▸ **Work to complete**:
Copy exactly the lines from the line holding "Given: Open the 证书管理 link" through the end of the material, and no others; pictures stay out.

Segment Start: Excerpted data

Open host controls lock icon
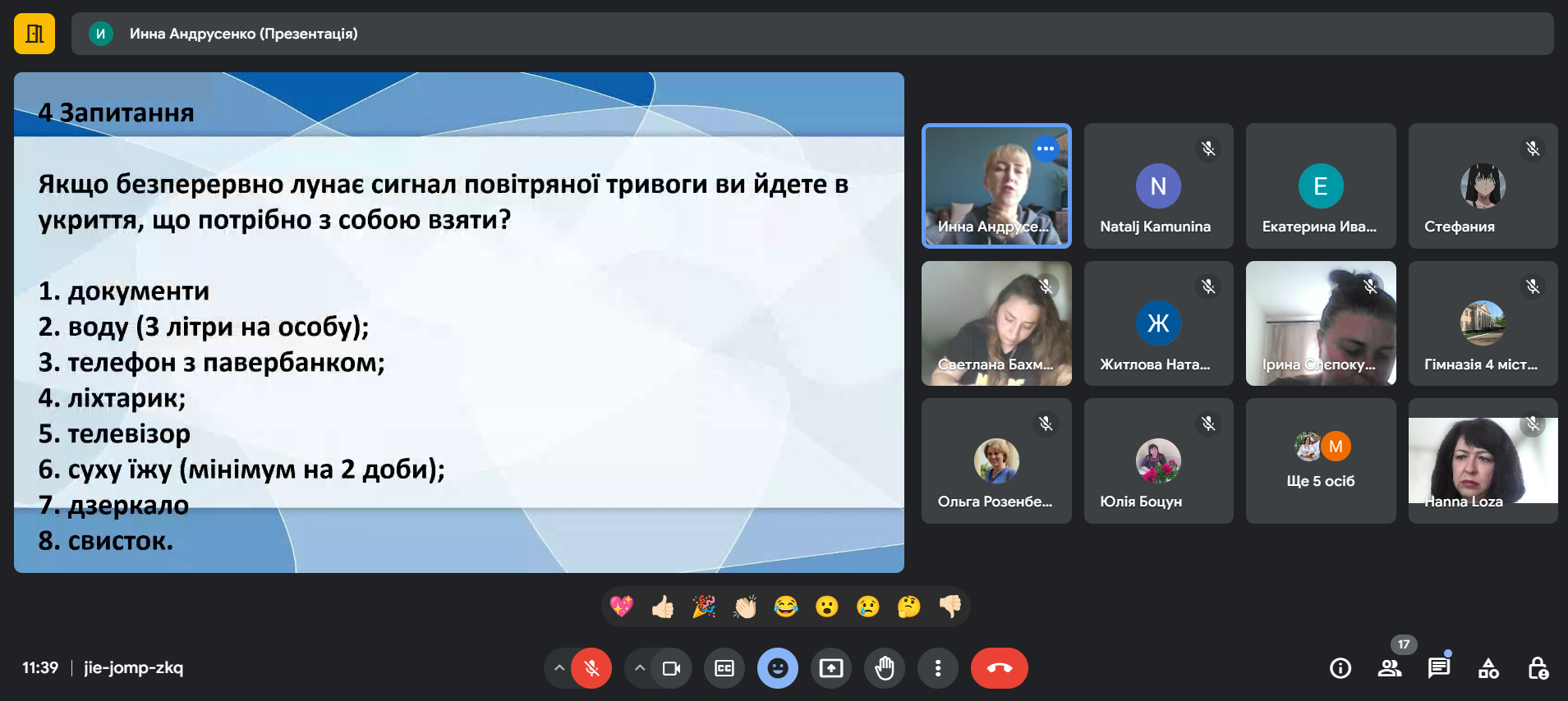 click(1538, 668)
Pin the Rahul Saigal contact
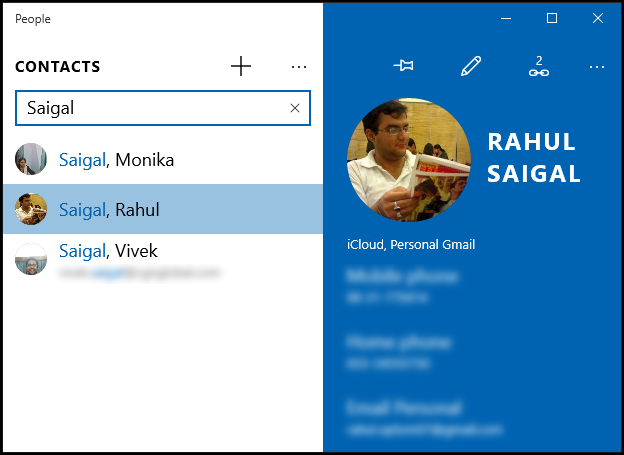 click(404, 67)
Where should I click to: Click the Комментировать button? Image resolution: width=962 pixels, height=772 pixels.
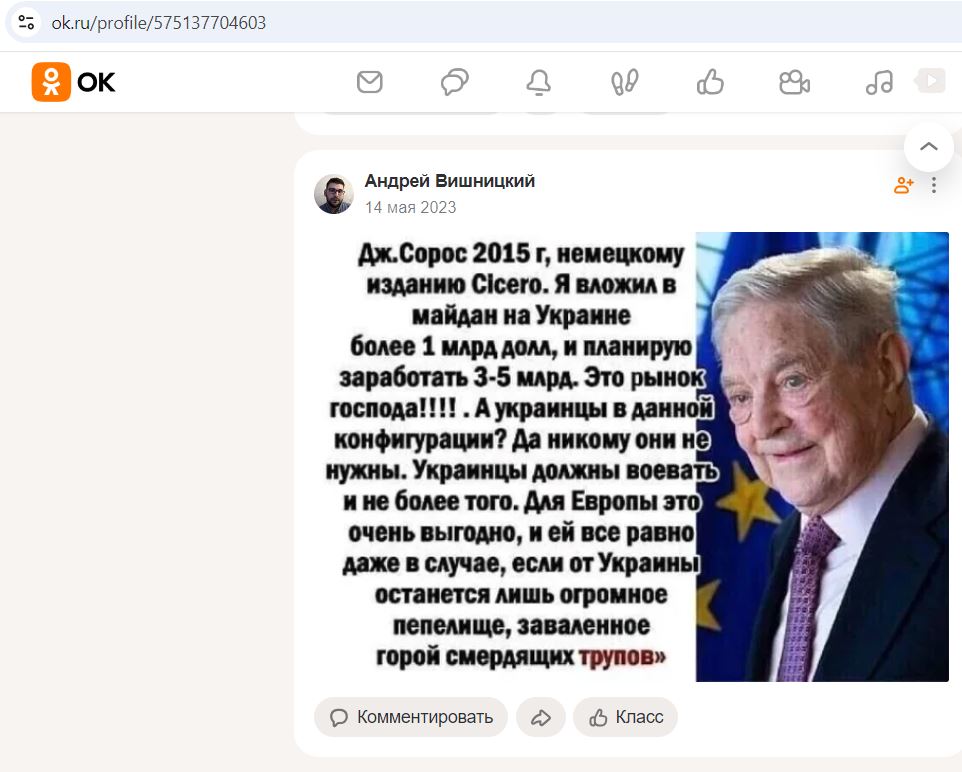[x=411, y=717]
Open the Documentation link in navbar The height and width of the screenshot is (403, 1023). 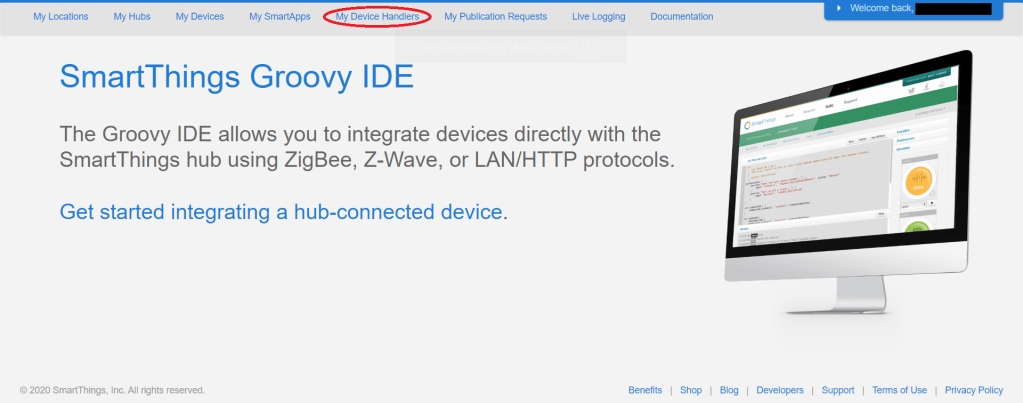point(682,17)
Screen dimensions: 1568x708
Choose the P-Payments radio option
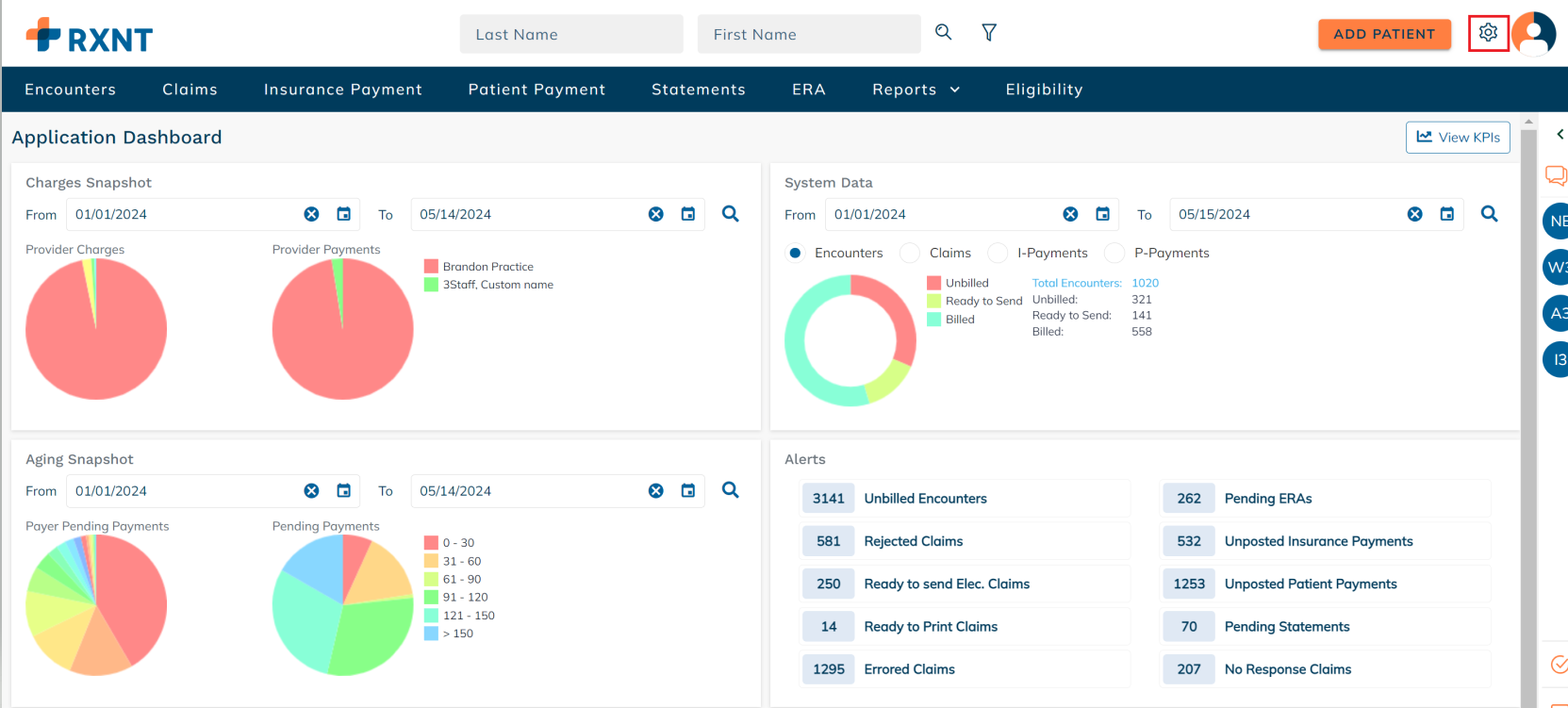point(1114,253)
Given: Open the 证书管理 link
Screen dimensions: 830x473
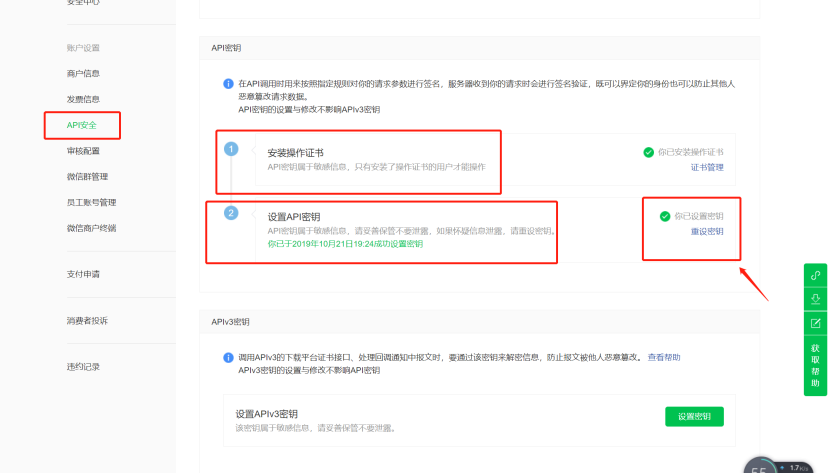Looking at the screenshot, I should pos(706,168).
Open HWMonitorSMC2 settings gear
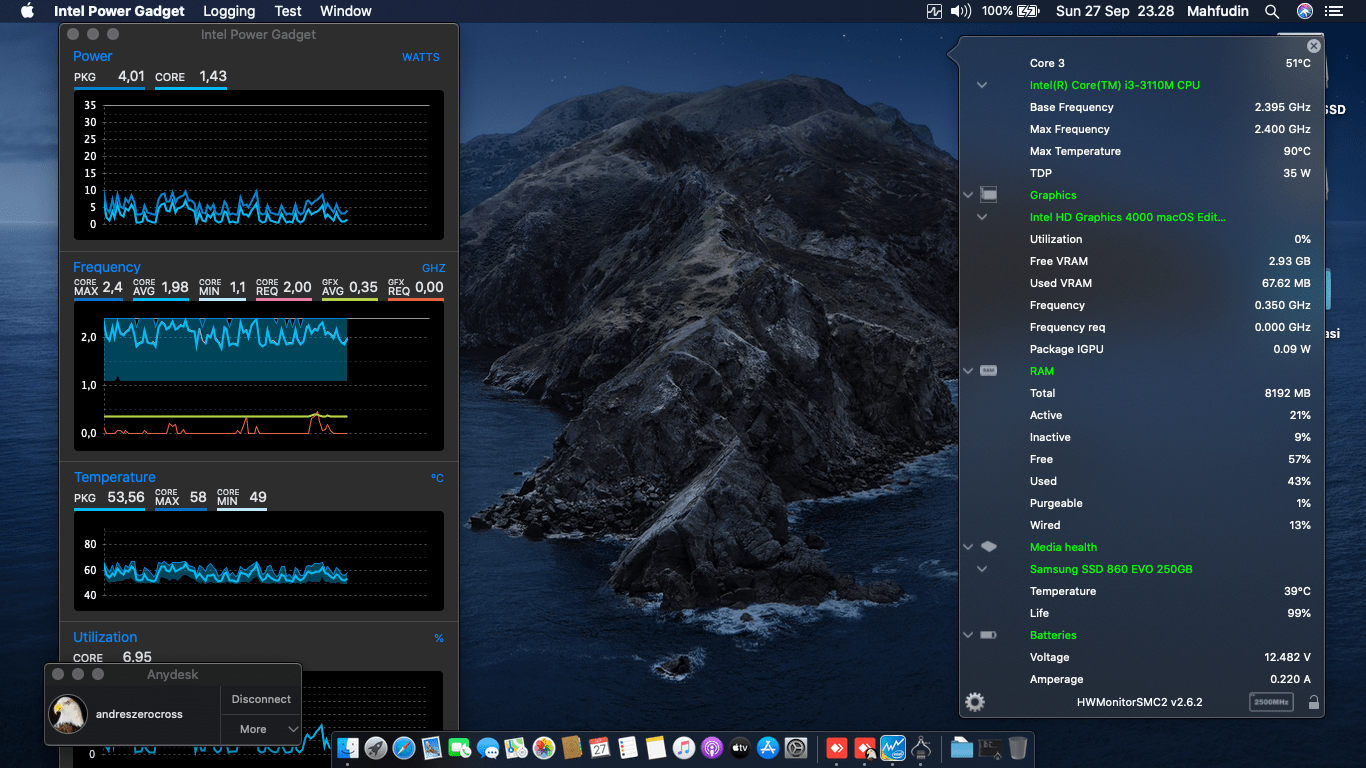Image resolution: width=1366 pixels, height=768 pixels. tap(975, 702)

Segment End: Excerpted data

▸ **Solution**:
Given: Open the 证书管理 link
Screen dimensions: 830x473
Looking at the screenshot, I should pos(706,168).
Open HWMonitorSMC2 settings gear
Image resolution: width=1366 pixels, height=768 pixels. tap(975, 702)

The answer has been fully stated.